Keywords

1 Introduction

Building detection and feature detection are vital research areas in the study of computer vision. There are numerous old and ancient building sites in the Indian subcontinent region, such as Taj Mahal (Mughal era), Sixty Dome Mosque (Sultanate era), etc. Generally, the archaeologists can identify the construction period of old building by using its architectural characteristics or features.
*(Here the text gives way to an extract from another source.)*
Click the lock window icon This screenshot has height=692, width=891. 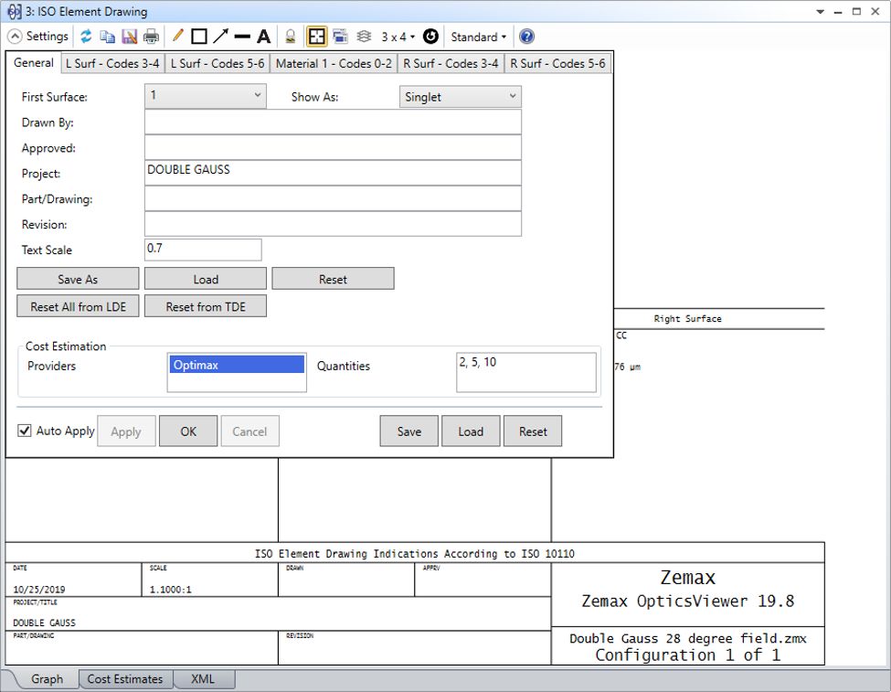[290, 37]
In this point of view, this research has established a computational technique for recognizing the construction period of old architectures by differentiating the building’s architecture.

In previous years, some researches have been published, where computer vision is used in archaeology sections [1, 3]. An artificial neural network based feature recognition technology is used to identify the features of the ancient structure [4]. A CNN method focuses on visualization for primitive Maya hieroglyph [5]. The deep learning method is being utilized for recognizing the ancient Roman coin [6]. China’s ancient warrior terracotta has been visualized by computer vision [7] and it is effective for 3D modeling [8]. Photogrammetric method has been enabled the image analysis of the Turkish ancient heritage site [9]. Moreover, some researches have been revealed where machine learning is also used in period identification [10, 11].
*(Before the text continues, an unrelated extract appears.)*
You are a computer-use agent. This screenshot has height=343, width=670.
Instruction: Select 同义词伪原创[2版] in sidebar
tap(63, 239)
Furthermore, any technique for recognizing the building period of old architectural structures like the old building, mosque, and temple is not available. That’s why this research has committed a technique that helps the archaeologists for recognizing the construction period by detecting the old spectacular architecture.

For establishing the CNN, a deep learning model has been developed where four features detection methods are applied. These are Canny Edge Detector [12], Hough Line Transform [13], Find Contours [14], and Harris Corner Detector [15]. After utilizing these methods, three diverse architectural features have been classified which are Dome, Minaret, and Front because different old structures contain different forms of these three features. A deep feed-forward neural network [16] model has been developed where three features have been used for identifying the era. Moreover, this research has identified three ruler periods, such as the Mughal period (1526–1857), Sultanate period (1206–1526), and British period (1858–1947).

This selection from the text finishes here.